** AIM OF THE TASK **
Nothing but the lines holding the string "legend" should appear in the answer. Copy them from the entries.

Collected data
________________
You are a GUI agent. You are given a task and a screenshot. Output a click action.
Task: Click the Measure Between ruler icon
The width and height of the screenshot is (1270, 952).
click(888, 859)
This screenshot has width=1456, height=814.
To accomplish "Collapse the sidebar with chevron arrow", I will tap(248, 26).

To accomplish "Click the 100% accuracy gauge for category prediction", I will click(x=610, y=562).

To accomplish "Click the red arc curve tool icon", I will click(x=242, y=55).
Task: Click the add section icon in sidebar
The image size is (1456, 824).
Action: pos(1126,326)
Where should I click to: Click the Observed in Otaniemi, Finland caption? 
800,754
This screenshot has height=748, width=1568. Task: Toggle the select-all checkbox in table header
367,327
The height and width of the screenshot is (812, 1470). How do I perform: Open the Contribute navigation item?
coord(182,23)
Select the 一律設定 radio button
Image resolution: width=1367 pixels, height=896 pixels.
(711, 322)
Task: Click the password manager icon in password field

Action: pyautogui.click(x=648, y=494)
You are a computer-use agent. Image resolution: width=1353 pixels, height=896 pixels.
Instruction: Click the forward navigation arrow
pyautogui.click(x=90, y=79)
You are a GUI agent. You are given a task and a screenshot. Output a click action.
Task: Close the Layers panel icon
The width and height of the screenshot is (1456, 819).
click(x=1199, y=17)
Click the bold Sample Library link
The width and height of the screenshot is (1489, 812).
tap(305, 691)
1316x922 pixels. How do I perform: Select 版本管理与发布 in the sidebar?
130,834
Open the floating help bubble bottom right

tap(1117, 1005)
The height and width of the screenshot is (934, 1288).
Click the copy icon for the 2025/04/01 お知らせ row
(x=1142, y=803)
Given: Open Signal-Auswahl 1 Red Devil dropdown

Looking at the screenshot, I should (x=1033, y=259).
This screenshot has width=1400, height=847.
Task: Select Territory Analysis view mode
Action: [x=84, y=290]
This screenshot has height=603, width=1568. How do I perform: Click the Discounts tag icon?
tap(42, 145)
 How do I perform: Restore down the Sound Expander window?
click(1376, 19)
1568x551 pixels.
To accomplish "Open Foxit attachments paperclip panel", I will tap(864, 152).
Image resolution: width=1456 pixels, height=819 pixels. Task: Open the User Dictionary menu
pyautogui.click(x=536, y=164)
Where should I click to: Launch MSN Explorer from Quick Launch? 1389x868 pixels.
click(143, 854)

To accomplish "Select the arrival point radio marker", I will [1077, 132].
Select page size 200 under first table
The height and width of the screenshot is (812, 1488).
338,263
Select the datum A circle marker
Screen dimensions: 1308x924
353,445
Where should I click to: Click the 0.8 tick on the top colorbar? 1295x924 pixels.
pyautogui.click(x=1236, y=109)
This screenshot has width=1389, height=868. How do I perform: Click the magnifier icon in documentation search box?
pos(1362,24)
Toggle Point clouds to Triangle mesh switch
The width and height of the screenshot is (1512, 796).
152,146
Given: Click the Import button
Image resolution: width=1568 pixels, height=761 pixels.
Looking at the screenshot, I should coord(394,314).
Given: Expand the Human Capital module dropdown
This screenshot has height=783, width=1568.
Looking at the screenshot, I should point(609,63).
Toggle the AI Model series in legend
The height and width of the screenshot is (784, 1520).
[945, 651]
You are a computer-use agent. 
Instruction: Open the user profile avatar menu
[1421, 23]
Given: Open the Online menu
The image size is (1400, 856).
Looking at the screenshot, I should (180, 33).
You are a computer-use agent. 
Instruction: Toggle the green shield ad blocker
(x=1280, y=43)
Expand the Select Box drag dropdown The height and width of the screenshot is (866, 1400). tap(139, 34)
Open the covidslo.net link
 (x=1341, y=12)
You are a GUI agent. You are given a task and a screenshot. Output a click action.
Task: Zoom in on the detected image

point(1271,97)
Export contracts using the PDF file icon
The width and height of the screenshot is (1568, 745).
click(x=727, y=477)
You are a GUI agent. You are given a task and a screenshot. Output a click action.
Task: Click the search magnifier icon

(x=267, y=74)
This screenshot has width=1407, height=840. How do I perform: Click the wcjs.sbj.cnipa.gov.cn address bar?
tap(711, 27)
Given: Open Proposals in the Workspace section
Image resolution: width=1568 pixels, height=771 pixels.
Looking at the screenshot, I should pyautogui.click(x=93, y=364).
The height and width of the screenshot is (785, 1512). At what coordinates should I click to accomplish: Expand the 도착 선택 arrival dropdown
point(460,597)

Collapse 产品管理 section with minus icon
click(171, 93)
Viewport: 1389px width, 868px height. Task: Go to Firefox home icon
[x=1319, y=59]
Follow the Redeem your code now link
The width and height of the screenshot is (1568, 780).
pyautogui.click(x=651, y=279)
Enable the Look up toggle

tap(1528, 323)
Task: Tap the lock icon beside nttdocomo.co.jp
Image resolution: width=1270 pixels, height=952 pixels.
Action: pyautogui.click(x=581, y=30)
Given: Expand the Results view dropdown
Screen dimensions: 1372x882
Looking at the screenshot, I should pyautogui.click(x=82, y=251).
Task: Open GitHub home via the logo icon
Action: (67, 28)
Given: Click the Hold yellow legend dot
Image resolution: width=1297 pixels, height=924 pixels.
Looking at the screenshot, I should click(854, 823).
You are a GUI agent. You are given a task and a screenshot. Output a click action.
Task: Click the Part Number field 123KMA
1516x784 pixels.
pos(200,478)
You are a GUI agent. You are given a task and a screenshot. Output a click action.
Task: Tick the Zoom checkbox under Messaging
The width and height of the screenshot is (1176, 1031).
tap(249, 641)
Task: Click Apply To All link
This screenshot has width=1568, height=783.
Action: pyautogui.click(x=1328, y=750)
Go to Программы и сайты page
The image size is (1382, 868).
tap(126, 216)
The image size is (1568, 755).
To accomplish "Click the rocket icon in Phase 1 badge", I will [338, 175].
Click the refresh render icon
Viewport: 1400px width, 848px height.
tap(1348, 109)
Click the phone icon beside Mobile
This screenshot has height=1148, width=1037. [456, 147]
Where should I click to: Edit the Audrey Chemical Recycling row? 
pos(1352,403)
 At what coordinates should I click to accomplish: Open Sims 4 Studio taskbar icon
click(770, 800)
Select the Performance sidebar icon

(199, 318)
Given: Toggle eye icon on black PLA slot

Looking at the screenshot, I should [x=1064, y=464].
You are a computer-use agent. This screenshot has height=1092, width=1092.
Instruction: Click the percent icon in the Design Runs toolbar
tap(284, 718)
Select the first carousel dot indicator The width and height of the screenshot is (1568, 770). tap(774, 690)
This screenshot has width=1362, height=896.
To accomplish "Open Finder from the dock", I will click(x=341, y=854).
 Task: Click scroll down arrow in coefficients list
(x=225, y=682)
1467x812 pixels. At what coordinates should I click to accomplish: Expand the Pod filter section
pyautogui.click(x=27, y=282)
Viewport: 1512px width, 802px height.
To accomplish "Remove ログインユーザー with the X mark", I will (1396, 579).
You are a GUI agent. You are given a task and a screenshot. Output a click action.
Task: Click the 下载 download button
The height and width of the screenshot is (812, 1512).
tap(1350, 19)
________________
** OUTPUT **
Toggle the AI Model series in legend
Given: Click the Hold yellow legend dot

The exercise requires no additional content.